Grupę założyłam z myślą o stworzeniu miejsca, gdzie będzie można o wszystko zapytać, poradzić się,

sprzedać lub kupić coś dla swojej pociechy. Mamy z całej Polski – łączmy się. 

 

 

Znajdź mnie:
Facebook
Instagram
Snapchat

18 thoughts on “Śniadania mistrzów

  1. I love your blog.. very nice colors & theme.
    Did you create this website yourself or did you hire someone to do it for you?
    Plz respond as I’m looking to design my own blog and would
    like to find out where u got this from. appreciate it

  2. Hello there, I discovered your blog by means of Google whilst looking for a related matter, your site came
    up, it appears great. I’ve bookmarked it in my google bookmarks.
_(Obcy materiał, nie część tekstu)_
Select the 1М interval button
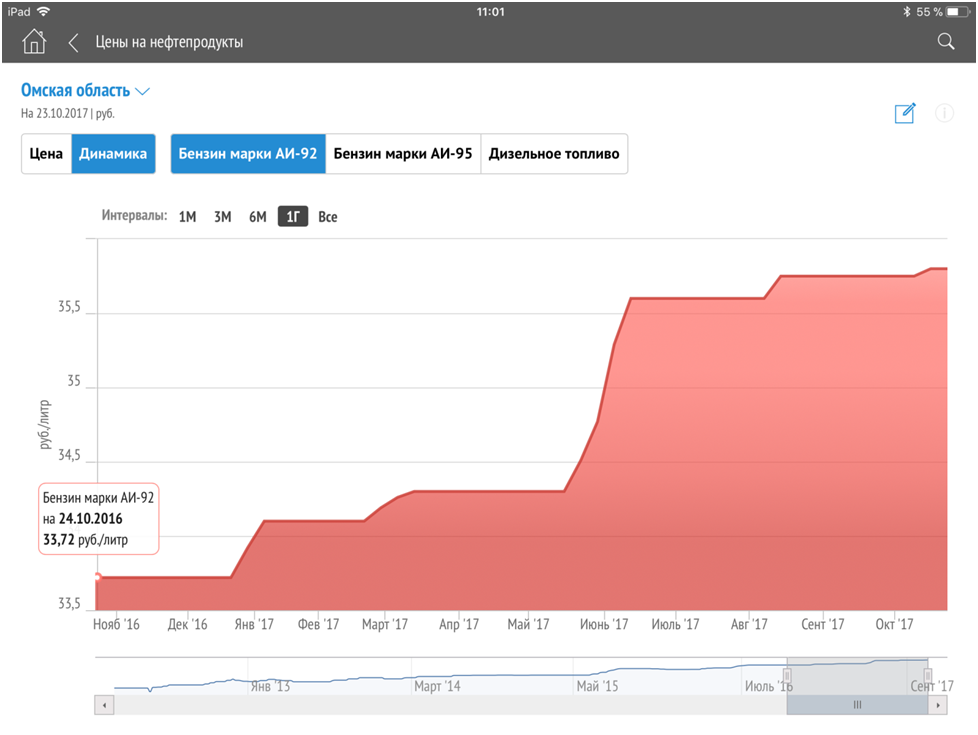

    Hello there, just was aware of your weblog through Google, and located that it is really informative.
    I am gonna be careful for brussels. I’ll appreciate should you continue this in future.

    Lots of other people can be benefited out of your writing.
    Cheers!

  3. I’m no longer sure the place you’re getting your
    information, however good topic. I must spend some time
    studying much more or figuring out more. Thank you for excellent information I was searching for this info for my mission.
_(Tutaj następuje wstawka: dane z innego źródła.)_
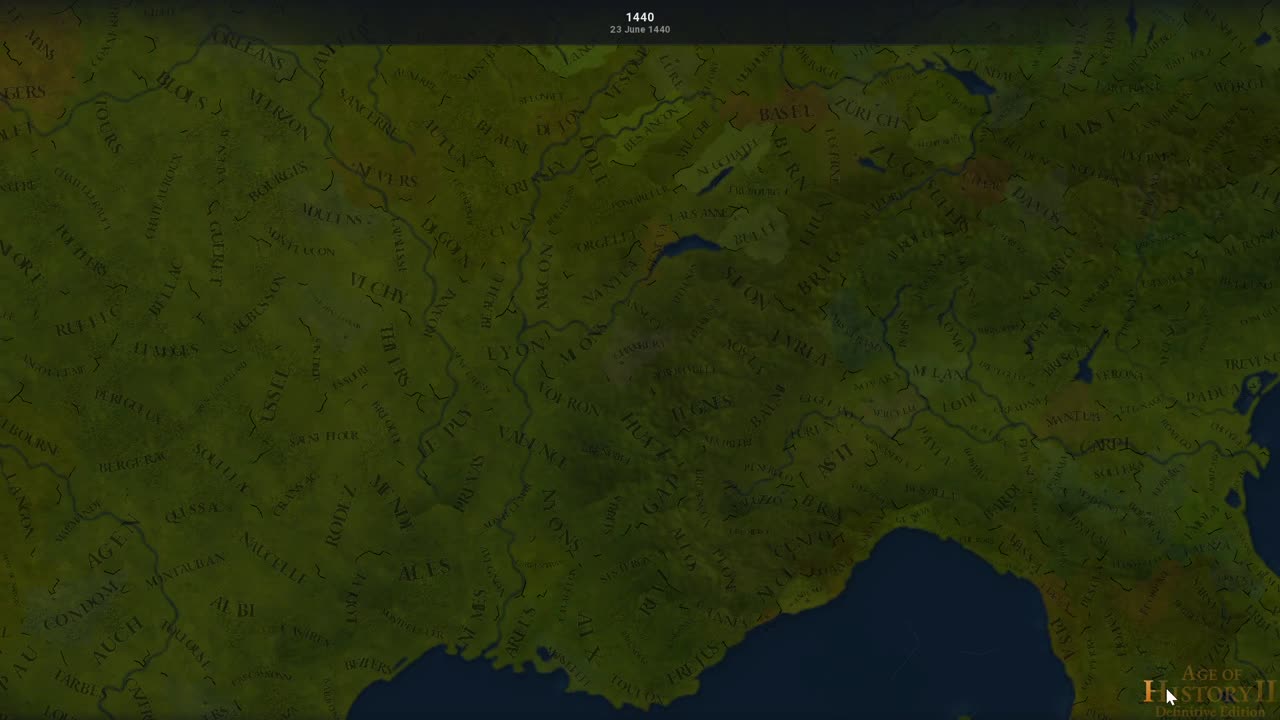Click the Age of History II logo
  4. Śliczne zdjęcia, robiące apetyt 😉 Jeśli mam okazję, staram się jeść na śniadanie coś bardziej ambitnego niż kanapka z serem czy szynką 😉 Uwielbiam omlety, pieczony cemembert i oczywiście jajecznicę.

  5. Ja ostatnio odkryłam najlepszy omlet świata 🙂 Potrzebne są 2 jajka, 2 łyżki płatków owsianych, łyżka siemienia lnianego i 2 łyżki siekanych ciemnych oliwek. Ubijam białka, potem dodaję do nich resztę składników, mieszam i na patelnię 🙂

  6. Świetne pomysły 😉 Czy smażysz wcześniej jajka do szakszuki? Bo mi się zazwyczaj nie chcą ściąć w pomidorach, a nie dam rady przełknąć niedosmażonego białka 🙂

      1. Można też upiec 🙂 Ja zależy jak mam czas albo wbijam i zakrywam pokrywką albo najpierw duszę pomidory, paprykę i resztę składników – jak zgęstnieją to wbijam jajka i na kilka min do pieca 🙂

Leave a Reply

Your email address will not be published.